On your first example, it's an optimization that only works if the value is zero. The extra if statement in the compiler needed to look for this one rarely-seen clause may just not be worth it (since it'll have to check for this on every single variable). Furthermore, what about this:

int x = 1;
int y = 1;
int z = x - y;
for (int i = 0; i < 100 * 1000 * 1000 * 1000; ++i) {
    z += z + z + z + z + z;

This is still obviously the same thing, but now there's an extra case we have to code for in the compiler. There's just an infinite amount of ways that it can end up being zero that aren't worth coding in for, and I guess you could say that if you're going to have one of them you'd might as well have them all.

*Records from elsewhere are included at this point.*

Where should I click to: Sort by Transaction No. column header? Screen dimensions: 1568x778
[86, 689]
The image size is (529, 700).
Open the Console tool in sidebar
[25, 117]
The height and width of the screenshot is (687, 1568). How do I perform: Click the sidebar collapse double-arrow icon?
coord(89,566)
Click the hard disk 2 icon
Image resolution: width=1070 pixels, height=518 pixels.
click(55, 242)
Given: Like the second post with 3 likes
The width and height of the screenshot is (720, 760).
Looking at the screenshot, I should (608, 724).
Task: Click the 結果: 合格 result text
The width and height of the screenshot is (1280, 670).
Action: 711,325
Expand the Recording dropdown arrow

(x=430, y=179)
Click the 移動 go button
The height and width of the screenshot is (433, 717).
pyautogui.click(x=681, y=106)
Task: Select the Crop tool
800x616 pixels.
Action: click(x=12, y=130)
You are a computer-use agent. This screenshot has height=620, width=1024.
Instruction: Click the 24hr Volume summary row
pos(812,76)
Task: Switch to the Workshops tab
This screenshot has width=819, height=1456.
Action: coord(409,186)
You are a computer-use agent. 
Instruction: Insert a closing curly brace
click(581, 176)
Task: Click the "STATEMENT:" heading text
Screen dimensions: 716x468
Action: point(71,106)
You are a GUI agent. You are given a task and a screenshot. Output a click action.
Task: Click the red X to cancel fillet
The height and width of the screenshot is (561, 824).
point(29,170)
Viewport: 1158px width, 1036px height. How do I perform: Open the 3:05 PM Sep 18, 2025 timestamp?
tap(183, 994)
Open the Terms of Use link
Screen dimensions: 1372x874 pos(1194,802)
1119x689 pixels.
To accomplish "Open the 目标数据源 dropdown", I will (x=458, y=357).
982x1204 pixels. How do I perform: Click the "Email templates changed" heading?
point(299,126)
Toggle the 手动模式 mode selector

Some optimizations do take care of the second example you have posted, but I think I've seen it more in functional languages and not so much Java. The big thing that makes it hard in newer languages is monkey-patching. Now += can have a side-effect that means if we optimize it out, it's potentially wrong (e.g. adding functionality to += that prints out the current value will mean a different program altogether).

But it comes down to the same thing all over again: there's just too many cases you'd have to look for to make sure no side effects are being performed that will potentially alter the final program's state.

It's just easier to take an extra moment and make sure what you're writing is what you really want the computer to do. :)

Chris Bunch
Compilers work in several passes, and the constant folding + constant propagation pass(es) will reduce your example to the one posted by the OP, so the code required to perform this optimization is the same for both cases.
+42  A: 

Speaking from a C/C++ point of view:

Your first example will be optimized by most compilers. If the java-compiler from Sun really executes this loop it's the compilers fault, but take my word that any post 1990 C, C++ or Fortran-compiler completely eliminates such a loop.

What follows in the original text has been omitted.